::: ENTRIES SHOWN :::

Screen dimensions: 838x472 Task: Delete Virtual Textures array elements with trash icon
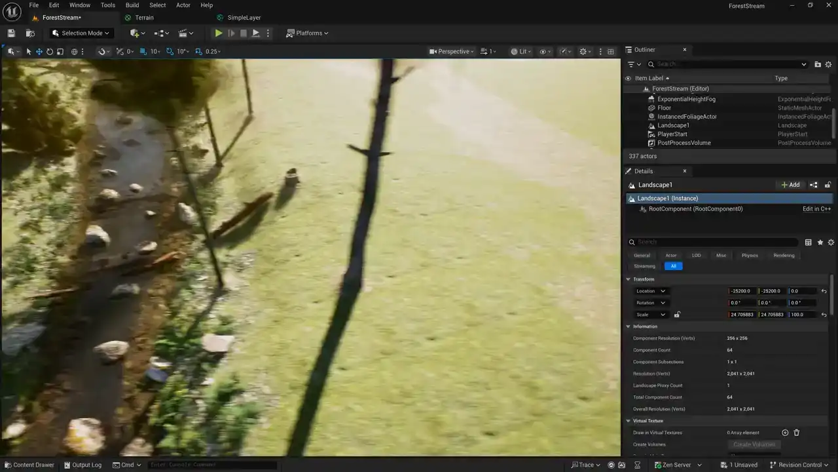[x=797, y=433]
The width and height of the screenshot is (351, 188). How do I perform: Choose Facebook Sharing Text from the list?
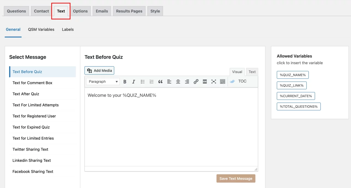tap(33, 171)
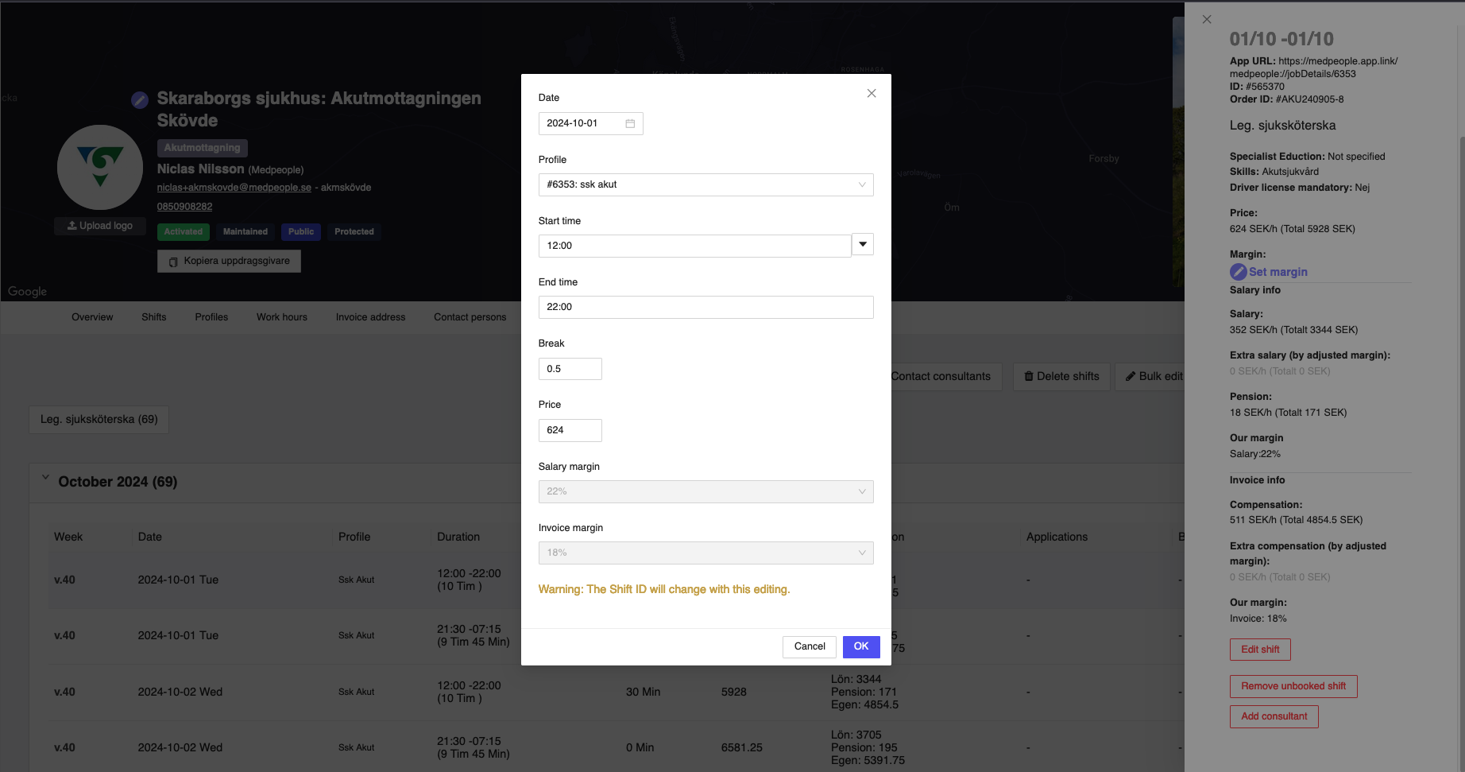Screen dimensions: 1465x772
Task: Click the calendar icon in Date field
Action: tap(630, 123)
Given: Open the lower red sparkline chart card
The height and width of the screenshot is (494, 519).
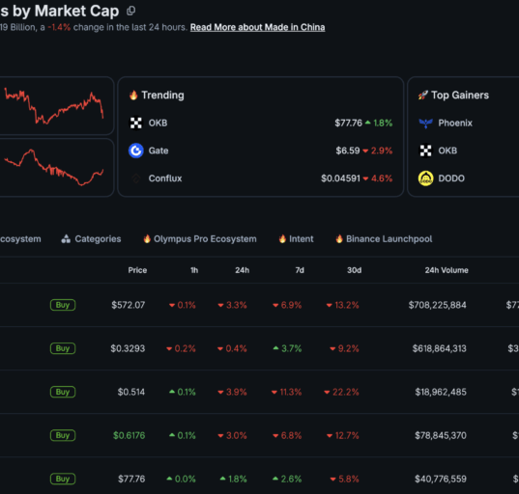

:::

WHAT YOU WILL DO:
All that is wanted is the lines from the one holding "Given: Open the" through the end of the material, duplicated exactly, with no pictures.

WRITTEN RESPONSE:
Given: Open the lower red sparkline chart card
The height and width of the screenshot is (494, 519).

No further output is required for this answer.